The federal government also has three more executions scheduled before President-elect Joe Biden is inaugurated on Jan. 20.
Among them is Lisa Montgomery, the only woman on federal death row who was convicted of killing a pregnant woman in 2004 and cutting the baby from her womb. She would be the first woman executed in about 60 years.
“At the end of the year, more states and counties had moved to end or reduce death-penalty usage, fewer new death sentences were imposed than in any prior year since capital punishment resumed in the U.S. in 1970s, and states carried out fewer executions than at any time in the past 37 years,” said Robert Dunham, DPIC’s executive director.
“What was happening in the rest of the country showed that the administration’s policies were not just out of step with the historical practices of previous presidents, they were also completely out of step with today’s state practices,” he added.
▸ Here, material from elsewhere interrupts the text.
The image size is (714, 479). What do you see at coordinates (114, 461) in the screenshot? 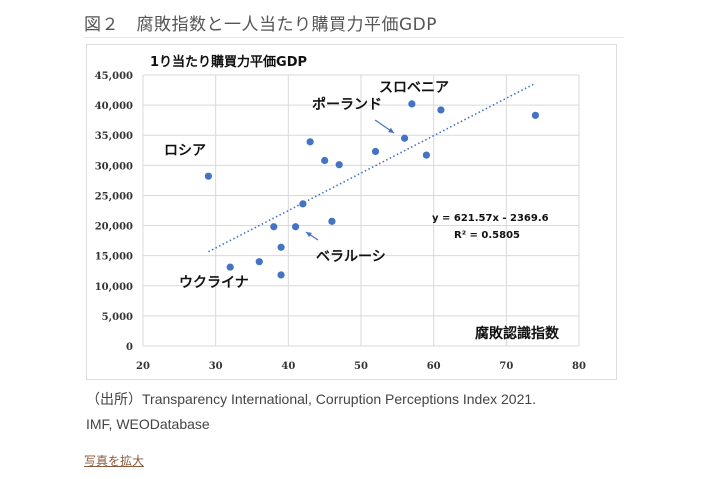
I see `enlarge-photo-link: 写真を拡大` at bounding box center [114, 461].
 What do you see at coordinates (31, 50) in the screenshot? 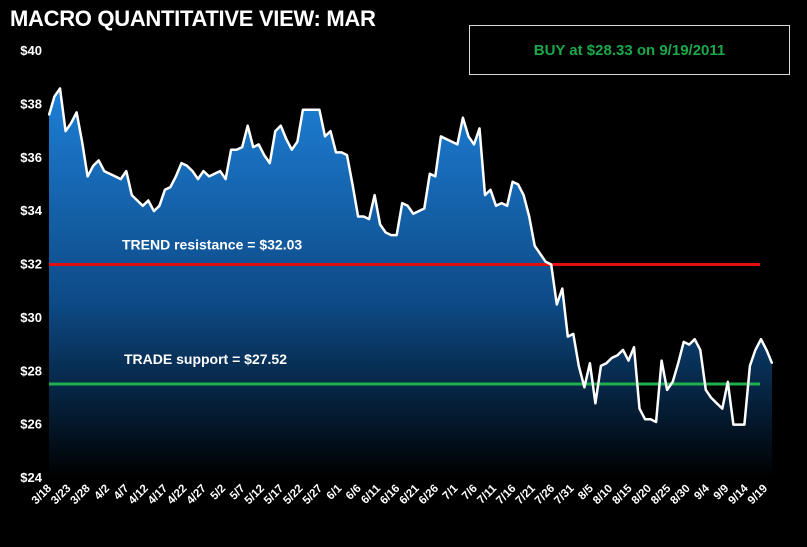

Attorney General William Barr first announced in 2019 that the DOJ would resume capital punishment following a decline over the last decade in executions. Public opinion has increased against the practice in recent years over concerns that capital punishment disproportionately impacts African Americans.
The DPIC report cites a Gallup poll from this year showing 43 percent of respondents oppose the death penalty, the highest figure in the poll since 1966.
Biden has said he opposes the death penalty and said during his campaign he’d work to pass legislation to eliminate the federal use of capital punishment.